1.1. Данное Положение регулирует условия и порядок публикации (обнародования) авторских материалов на сайте in-ku.com, являющегося информационной площадкой Общественного Объединения Международное Общественное Движение «Интернациональный Дом Творчества».
1.2. Положение разработано администрацией сайта in-ku.com.
1.3. К публикации (обнародованию) на сайте принимаются авторские материалы от любого лица, зарегистрированного на сайте in-ku.com или на форуме in-ku.com.
1.4. Предметом публикации (обнародования) является любой авторский материал, предоставленный  в виде, предназначенном для публикации, а именно: текстовые документы, графические материалы, аудио, видео материалы и т.д.

*II. Общие требования 
к содержанию авторских материалов и их оформлению*

2.1. К каждому авторскому материалу прилагается анкета.

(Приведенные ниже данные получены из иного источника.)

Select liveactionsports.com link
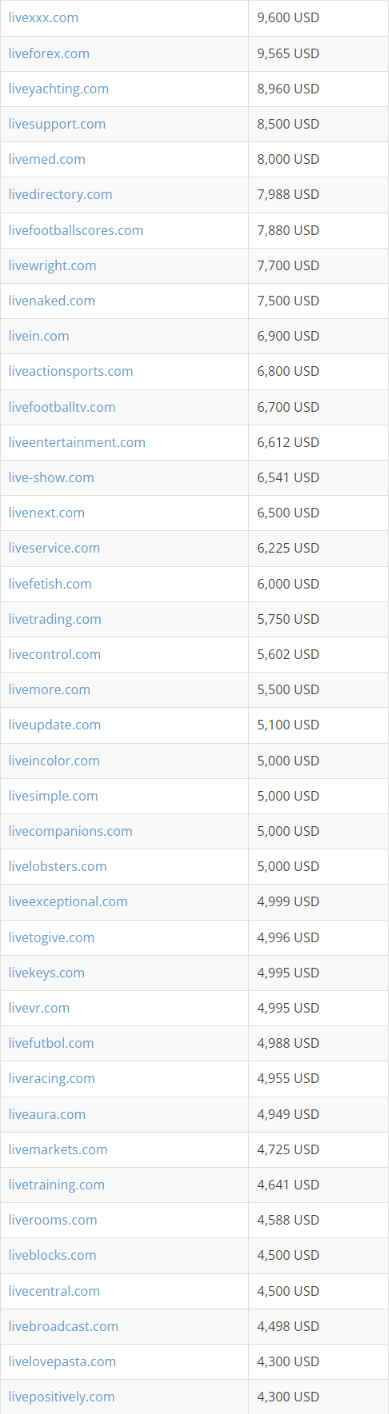This screenshot has width=389, height=1414. pos(71,371)
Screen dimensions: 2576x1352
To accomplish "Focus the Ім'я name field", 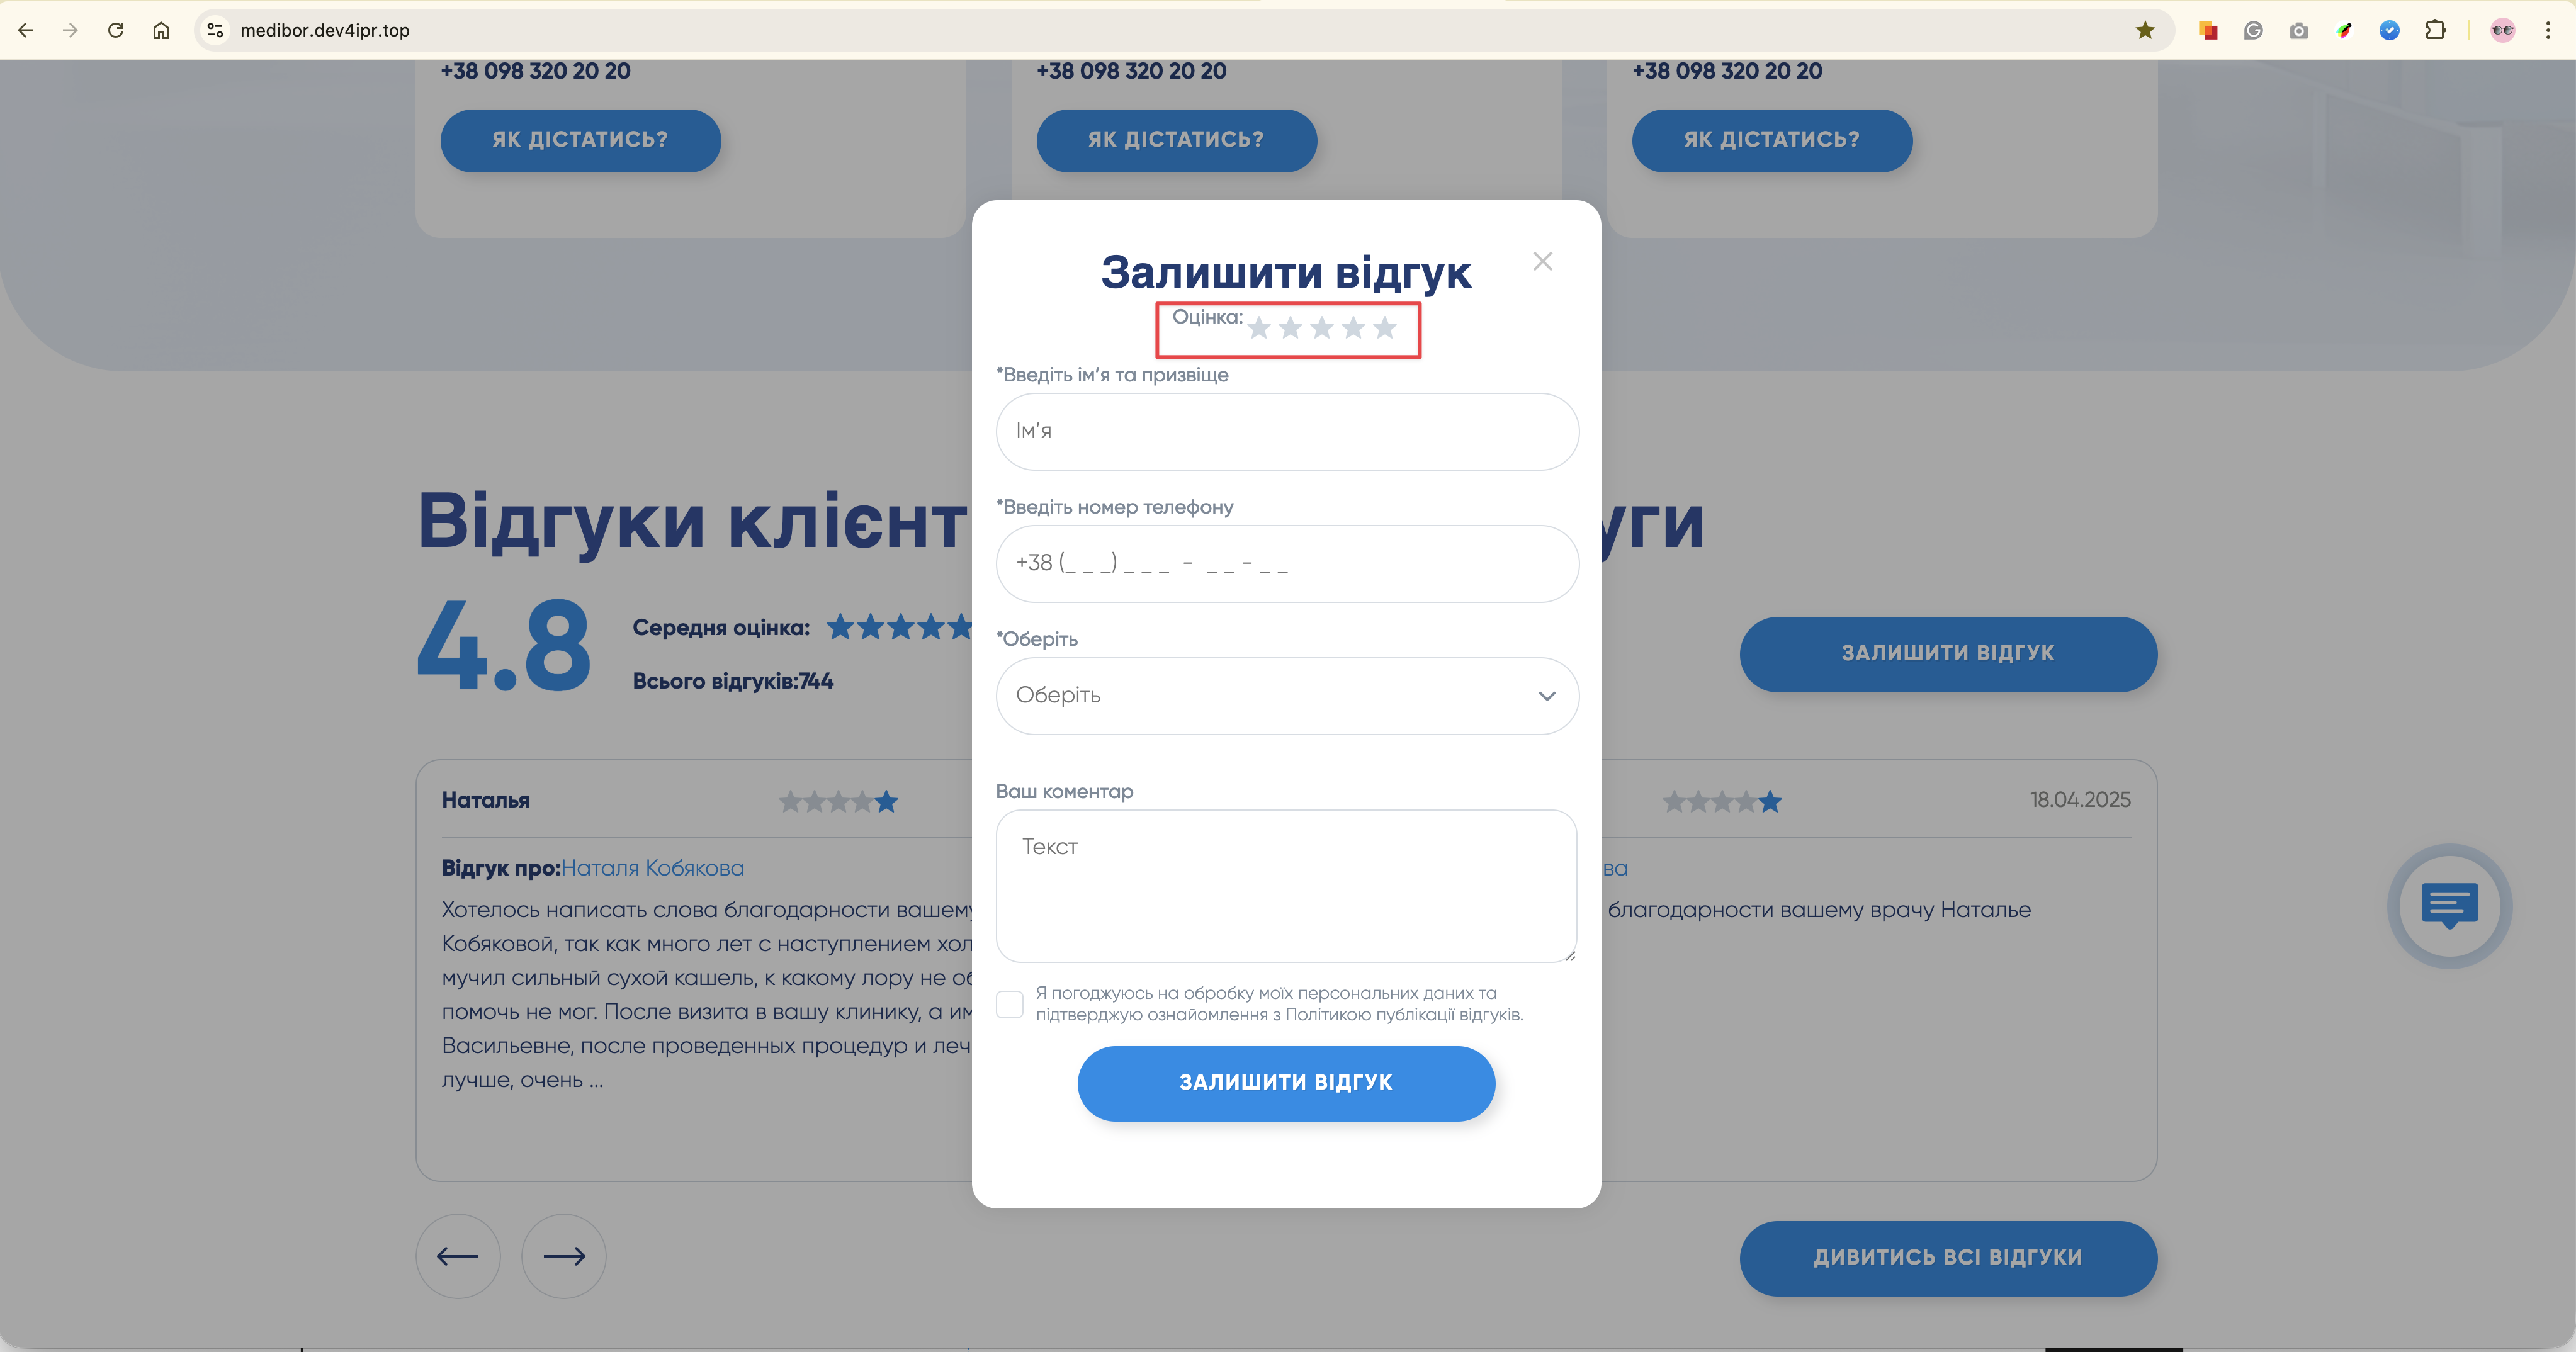I will click(x=1287, y=432).
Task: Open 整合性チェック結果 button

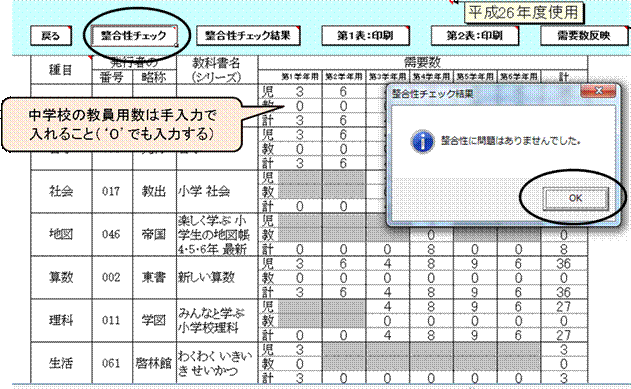Action: coord(248,36)
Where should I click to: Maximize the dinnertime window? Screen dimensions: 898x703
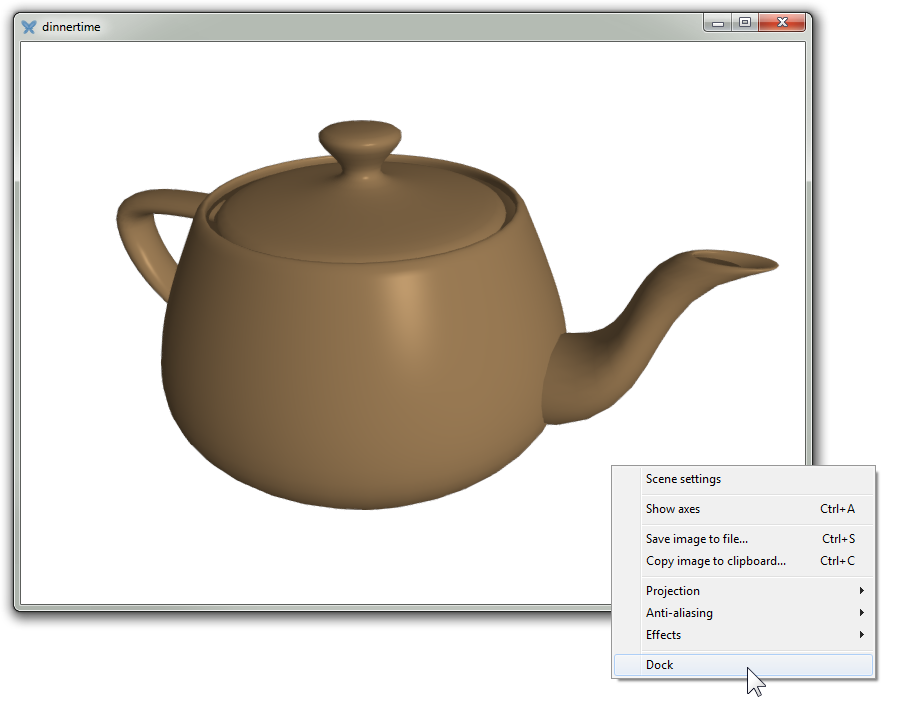click(745, 22)
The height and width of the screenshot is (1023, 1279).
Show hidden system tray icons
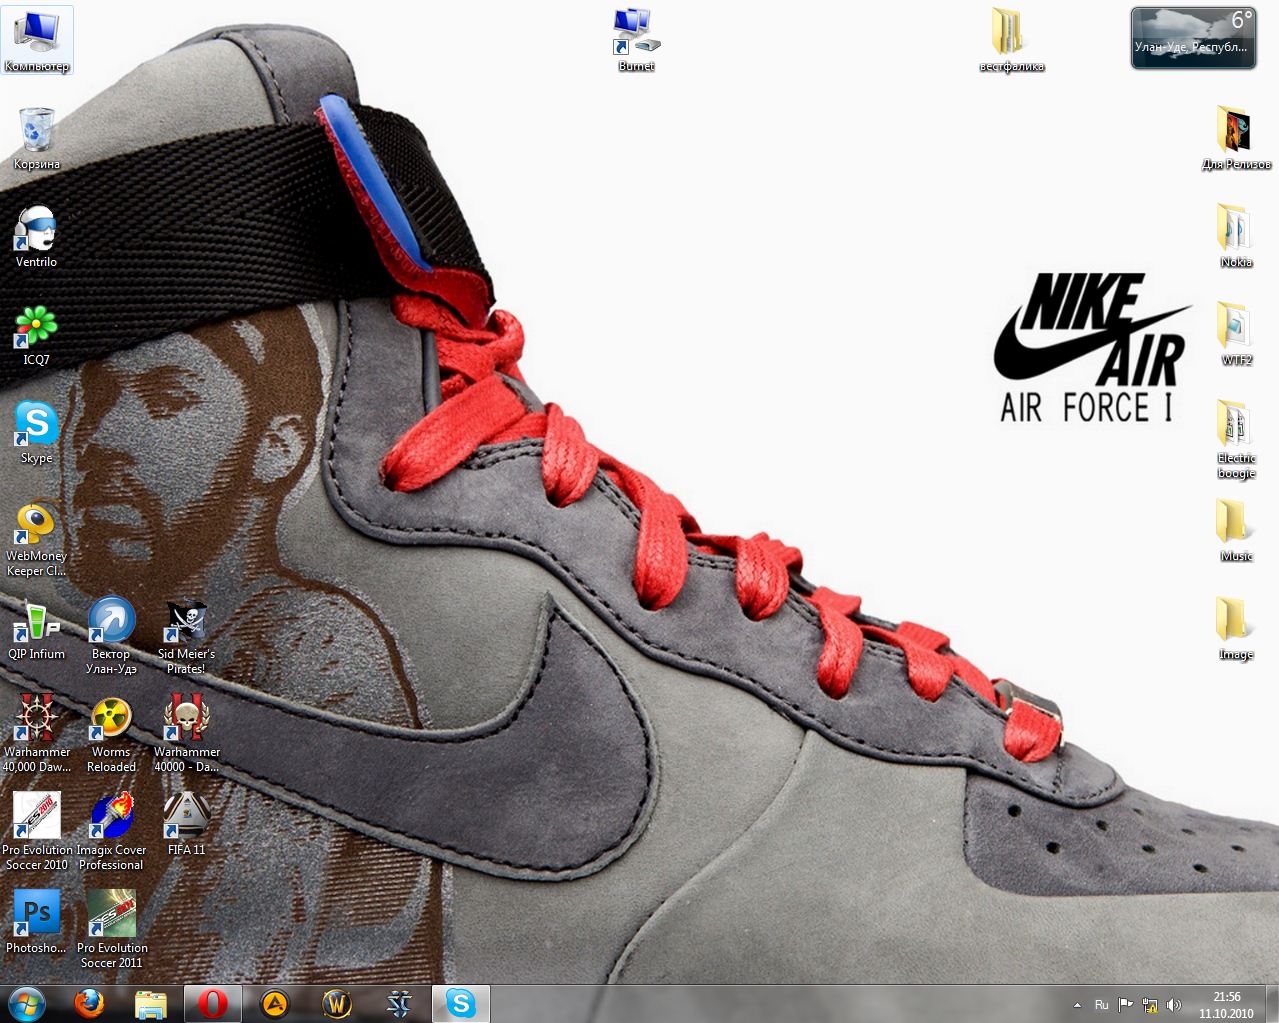1077,1005
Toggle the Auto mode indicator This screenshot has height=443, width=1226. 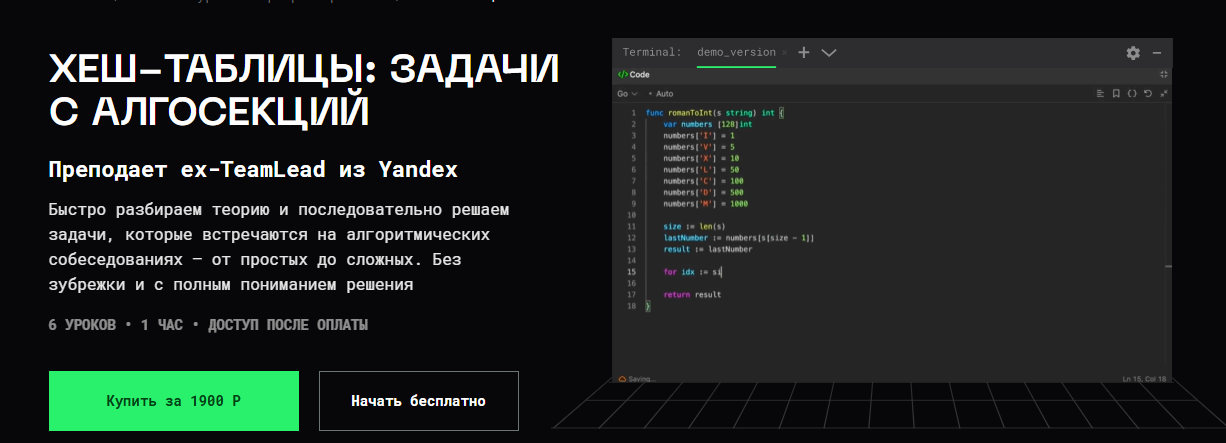pyautogui.click(x=661, y=93)
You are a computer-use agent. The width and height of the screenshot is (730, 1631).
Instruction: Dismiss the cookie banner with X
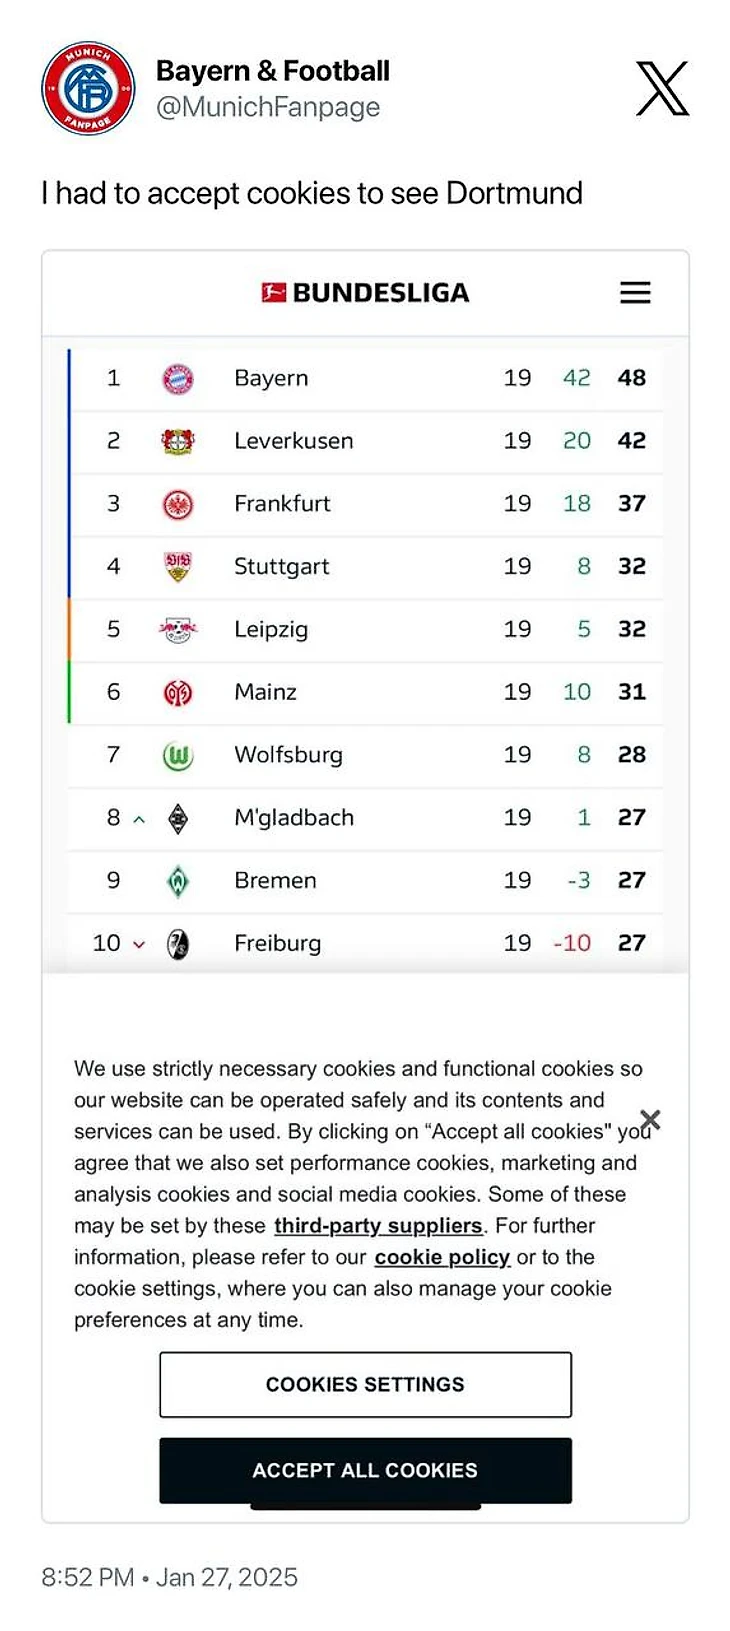[650, 1119]
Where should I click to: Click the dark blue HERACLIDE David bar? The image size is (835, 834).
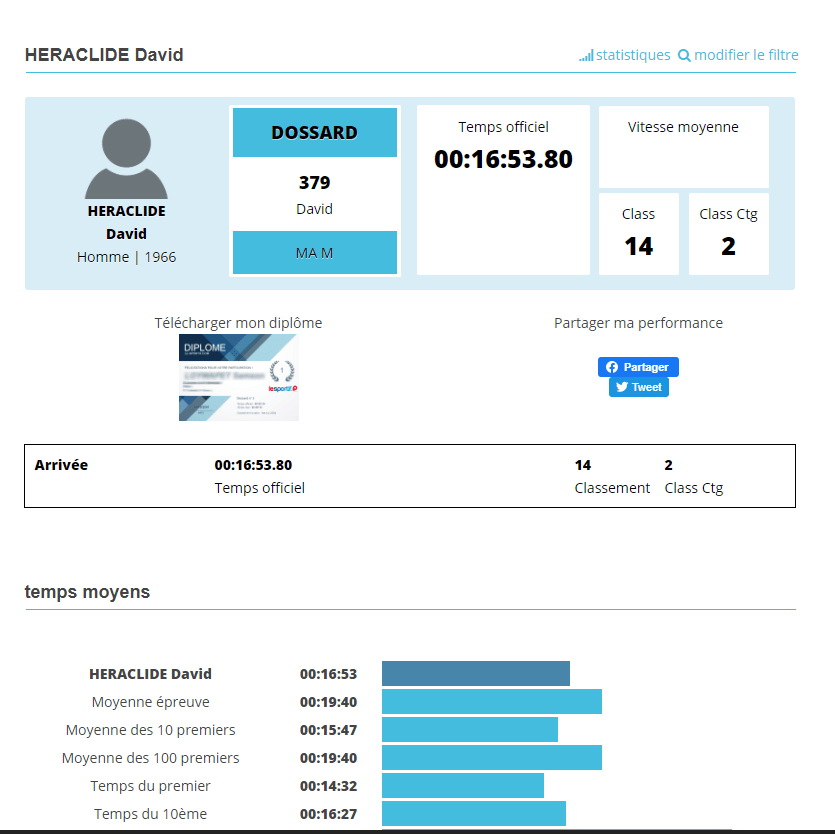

В анкете размещаются сведения об авторе - фамилия, имя, отчество, место жительства, место работы и занимаемая должность, название работы, дата(год) создания.
2.2. Ниже размещаются описание работы, тип и вид материала. Для методических материалов обязательно указываются тип работы, предмет, класс, цели и задачи, направления, область применения.
2.3. Если данный авторский материал был ранее опубликован, то следом желательно указать данные о публикации или адрес сайта (ссылку).
2.4. Если данный авторский материал ранее нигде не был опубликован – следует указать, что данный авторский материал публикуется впервые.
2.5. Если при создании авторского материала были использованы какие-либо источники – в этом случае в конце авторского материала также необходимо указать используемую литературу и другие источники.
2.6. Запрещается публиковать (обнародовать) и размещать любые материалы, не совместимые с нормами морали и права, унижающие человеческое достоинство, провоцирующие межнациональную, межрелигиозную рознь, клеветнические, оскорбительные, декларирующие чью-либо «исключительность», содержащие порнографию, ненормативную лексику, призывы к насилию, распространению наркотиков, использованию оружия.
2.6.1. В случае, если на опубликованный материал в адрес администрации сайта in-ku.com будет направлена претензия о наличии в указанном материале недопустимого содержания, материал будет дополнительно проинспектирован и, при обнаружении указанных фактов, удален, а ранее выданное Свидетельство о публикации указанного материала будет аннулировано.
2.7. Запрещается публиковать материалы, содержащие необоснованные негативные отзывы к авторам иных опубликованных материалов и к самим авторским материалам, опубликованным на сайте in-ku.com.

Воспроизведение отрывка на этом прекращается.